Syria ‘co-operating with chemical weapons watchdog’

Syrian officials have been constructive and cooperative in the early stages of the programme to destroy Syria’s chemical weapons arsenal, says the head of the global chemical weapons watchdog.

Ahmet Uzumcu, director general of the Organisation for the Prohibition of Chemical Weapons (OPCW), said that experts aimed to visit 20 sites in the coming days and weeks, and could eliminate Syria’s chemical weapons by mid-2014 if they won support from all sides to the conflict.

“The cooperation has been quite constructive and I would say the Syrian authorities have been cooperative,” Uzumcu told a news conference in The Hague.

“If we can ensure cooperation by all parties, and if some temporary ceasefires could be established in order to permit our experts to work in a permissive environment, I think the targets could be reached,” he said.

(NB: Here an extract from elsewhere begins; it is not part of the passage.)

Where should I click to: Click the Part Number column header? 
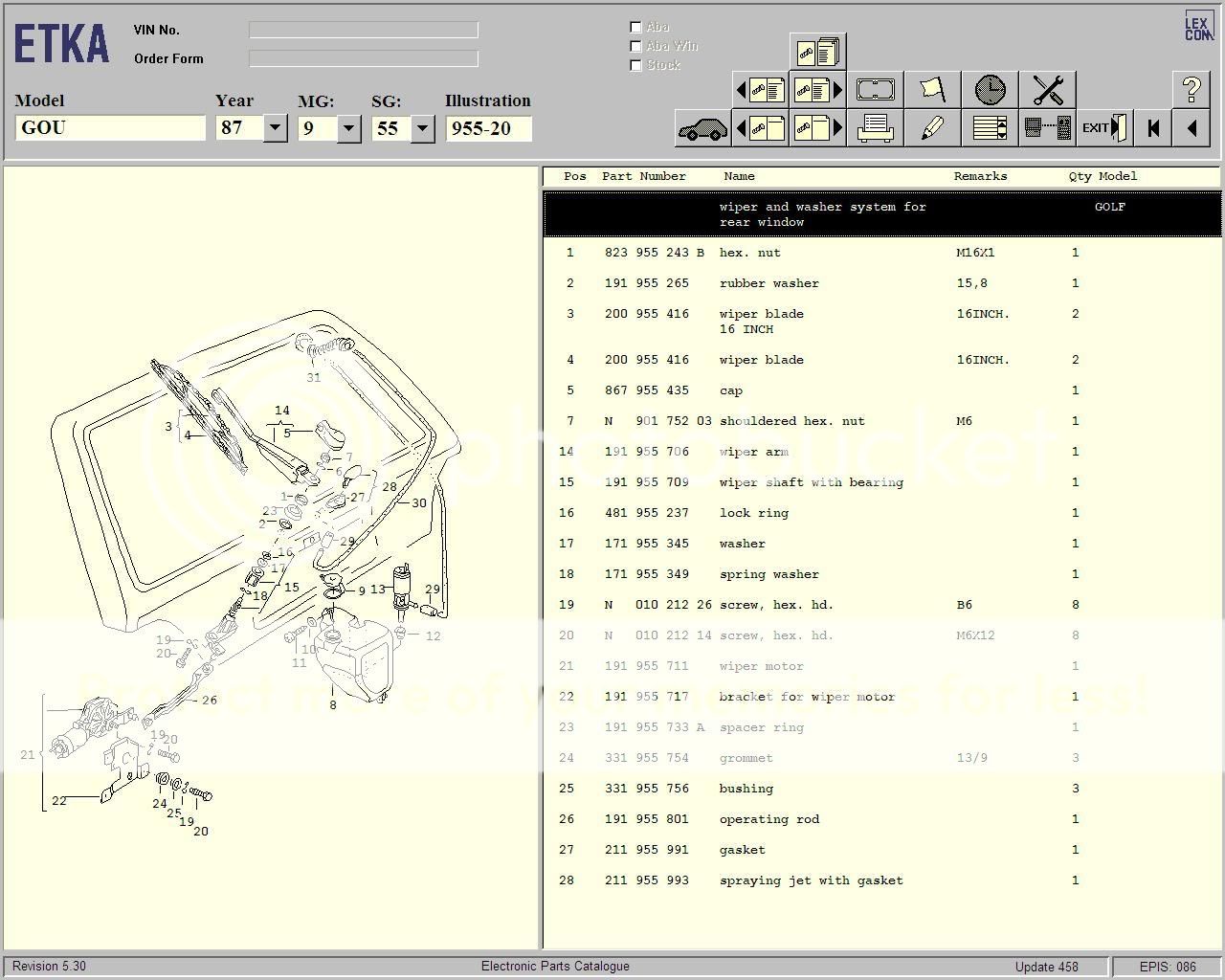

This is the first time the global organization that polices the Chemical Weapons Convention has sent its inspectors and analytical chemists into a raging civil war and their security is a major concern amid ongoing fighting between President Bashar Assad’s forces and various rebel groups.

The war has already left at least 100,000 people dead.

War rages across Syria

On Wednesday, rebels overran a military post near the southern city of Daraa, according to the Britain-based Syrian Observatory for Human Rights activist group.

Syria submitted a declaration of its chemical weapons arsenal to the OPCW last month, but the details have not been disclosed.

Chemical weapons experts believe Syria has roughly 1,000 tonnes of sarin, mustard and VX nerve gas, some of it stored as bulk raw chemicals and some of it already loaded onto missiles, warheads or rockets.

Under a Russian-U.S. deal brokered last month, Syria must render useless all production facilities and weapons filling equipment by November. Its entire chemical weapons programme must be destroyed by June 30, 2014.

Despite the difficulties of what the OPCW has characterised as a “very high risk mission”, the OPCW say there has been no shortage of inspectors volunteering to take part.